WHAT IS NEEDED →
Please pull out the database migration considerations text below and reproduce all of it word for word, leaving out the material that follows it.

PROVIDED TEXT →
_ _ _ _

Database migration considerations - Amazon Aurora MySQL Migration Handbook

Database migration considerations

A database represents a critical component in the architecture of most applications. Migrating the database to a new platform is a significant event in an application’s lifecycle and may have an impact on application functionality, performance, and reliability.

Migrations are among the most time-consuming and critical tasks handled by database administrators. Although the task has become easier with the advent of managed migration services such as AWS Database Migration Service, large-scale database migrations still require adequate planning to meet strict compatibility and performance requirements.

Migration phases

Because database migrations tend to be complex, AWS advocates taking a phased, iterative approach.

Diagram showing migration phases

Migration phases

This paper considers these major contributors to the success of every database migration project:

  • Factors that justify the migration to Amazon Aurora, such as compatibility, performance, cost, and high availability and durability

  • Best practices for choosing the optimal migration method

  • Best practices for planning and implementing a migration

  • Migration troubleshooting hints

This section discusses important considerations that apply to most database migration projects. For an extended discussion of related topics, see the Amazon Web Services (AWS) whitepaper Migrating Your Databases to Amazon Aurora.

Features and compatibility

Although most applications can be architected to work with many relational database engines, you should make sure that your application works with Amazon Aurora. Amazon Aurora is designed to be wire-compatible with MySQL 5.6,5.7 and 8.0 Therefore, most of the code, applications, drivers, and tools that are used today with MySQL databases can be used with Aurora with little or no change.

However, certain MySQL features, such as the MyISAM storage engine, are not available to use with Amazon Aurora.

Also, due to the managed nature of the Aurora service, SSH access to database nodes is restricted, which may affect your ability to install third-party tools or plugins on the database host.

For more details, refer to Aurora on Amazon RDS in the Amazon Relational Database Service (Amazon RDS) User Guide.

_ _ _ _

DATA EXCERPT →
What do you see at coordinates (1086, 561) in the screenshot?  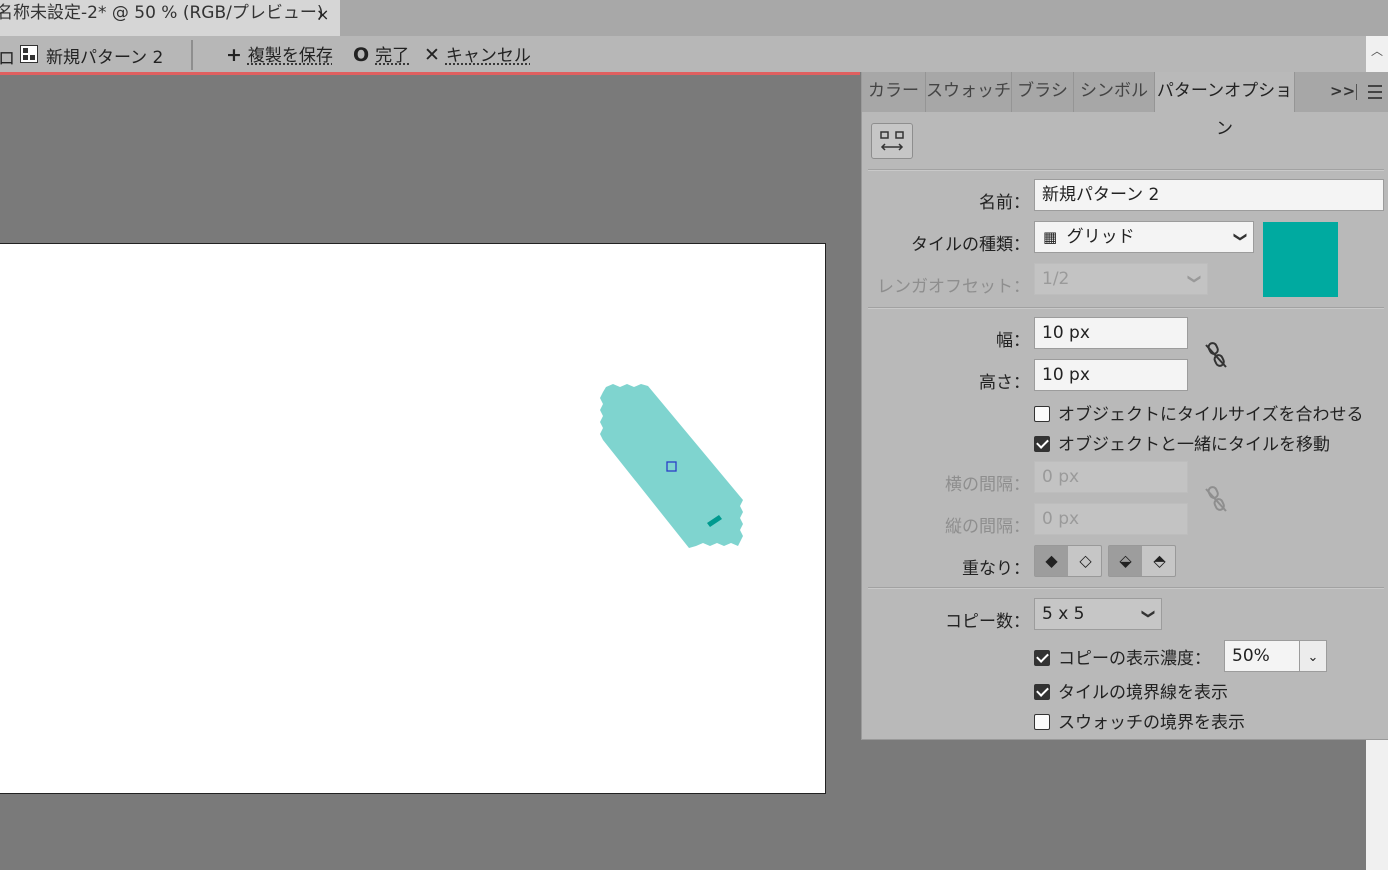 I see `right-in-front-icon: ◇` at bounding box center [1086, 561].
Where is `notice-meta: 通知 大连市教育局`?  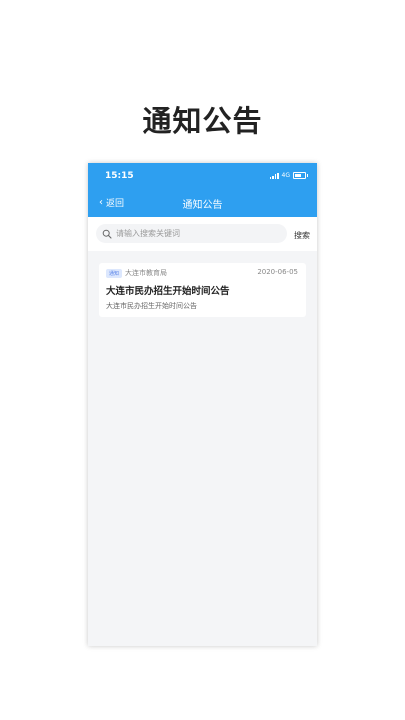 notice-meta: 通知 大连市教育局 is located at coordinates (136, 273).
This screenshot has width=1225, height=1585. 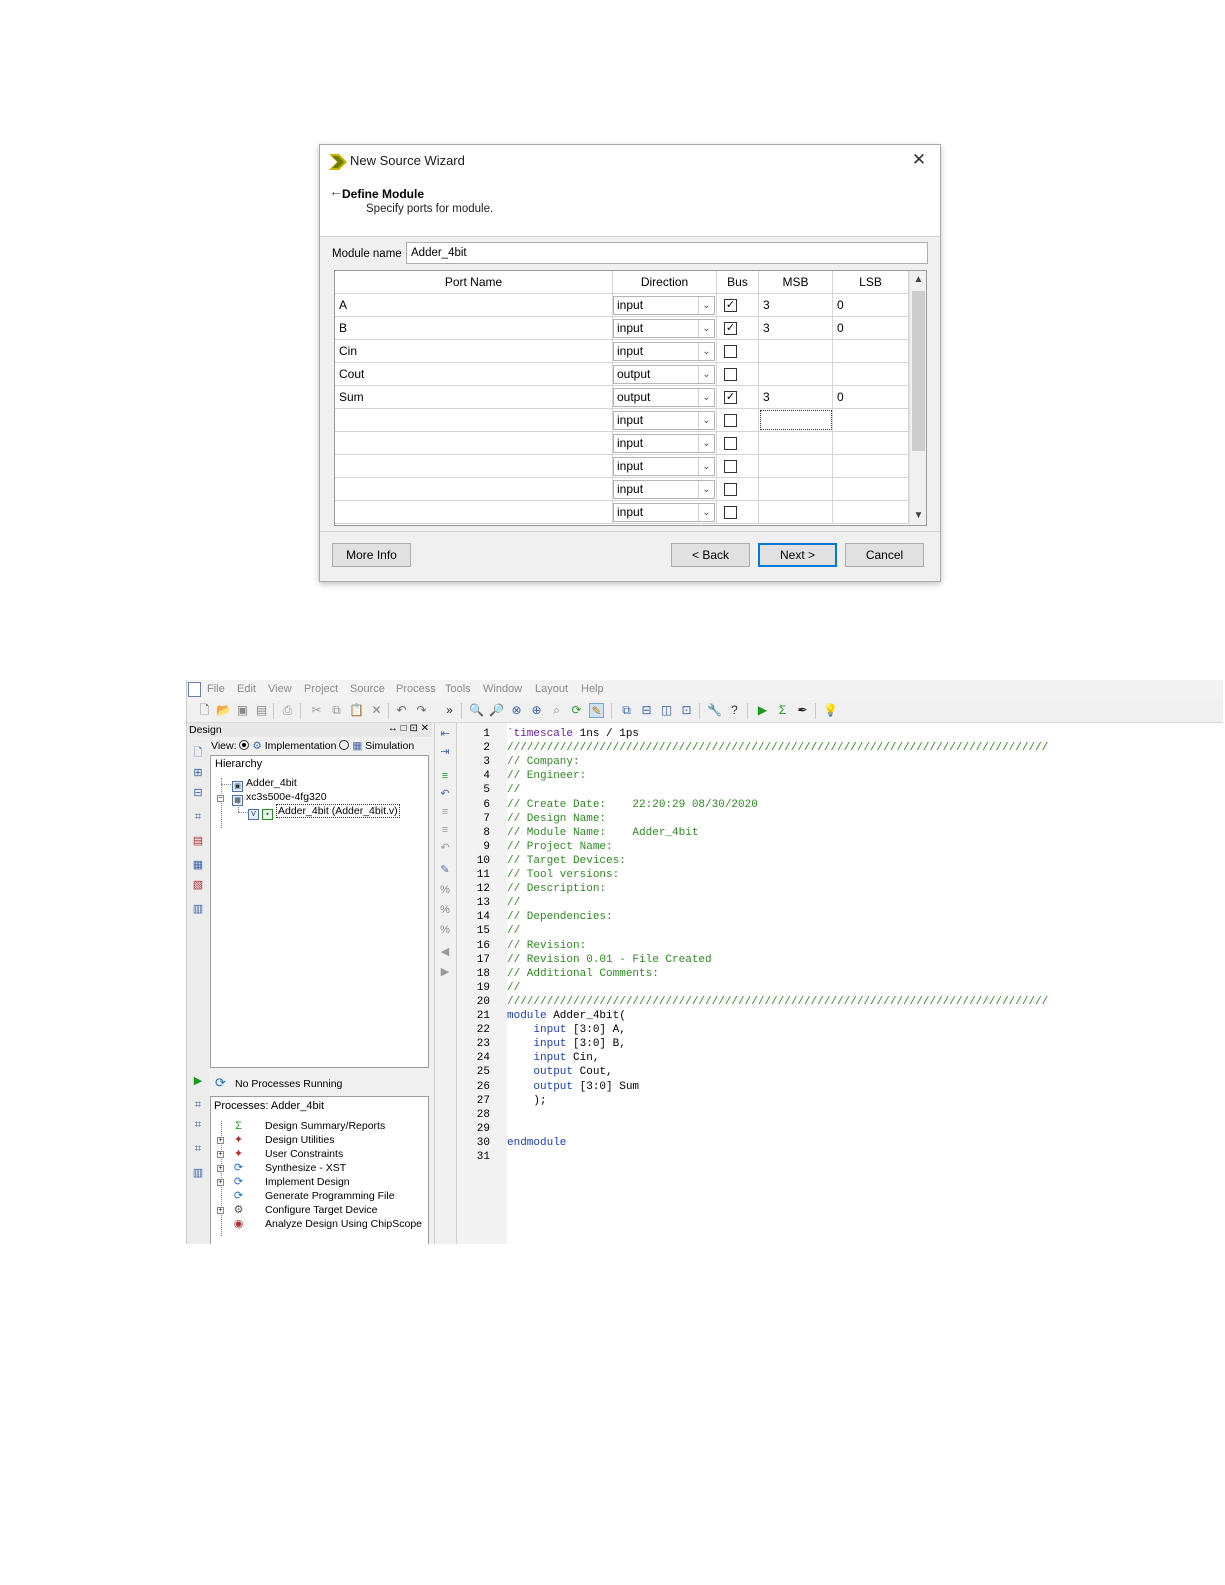 I want to click on tile-horizontal-icon: ⊟, so click(x=646, y=710).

_ _ _ _

WRITTEN RESPONSE →
Database migration considerations - Amazon Aurora MySQL Migration Handbook

Database migration considerations

A database represents a critical component in the architecture of most applications. Migrating the database to a new platform is a significant event in an application’s lifecycle and may have an impact on application functionality, performance, and reliability.

Migrations are among the most time-consuming and critical tasks handled by database administrators. Although the task has become easier with the advent of managed migration services such as AWS Database Migration Service, large-scale database migrations still require adequate planning to meet strict compatibility and performance requirements.

Migration phases

Because database migrations tend to be complex, AWS advocates taking a phased, iterative approach.

Diagram showing migration phases

Migration phases

This paper considers these major contributors to the success of every database migration project:

  • Factors that justify the migration to Amazon Aurora, such as compatibility, performance, cost, and high availability and durability

  • Best practices for choosing the optimal migration method

  • Best practices for planning and implementing a migration

  • Migration troubleshooting hints

This section discusses important considerations that apply to most database migration projects. For an extended discussion of related topics, see the Amazon Web Services (AWS) whitepaper Migrating Your Databases to Amazon Aurora.

Features and compatibility

Although most applications can be architected to work with many relational database engines, you should make sure that your application works with Amazon Aurora. Amazon Aurora is designed to be wire-compatible with MySQL 5.6,5.7 and 8.0 Therefore, most of the code, applications, drivers, and tools that are used today with MySQL databases can be used with Aurora with little or no change.

However, certain MySQL features, such as the MyISAM storage engine, are not available to use with Amazon Aurora.

Also, due to the managed nature of the Aurora service, SSH access to database nodes is restricted, which may affect your ability to install third-party tools or plugins on the database host.

For more details, refer to Aurora on Amazon RDS in the Amazon Relational Database Service (Amazon RDS) User Guide.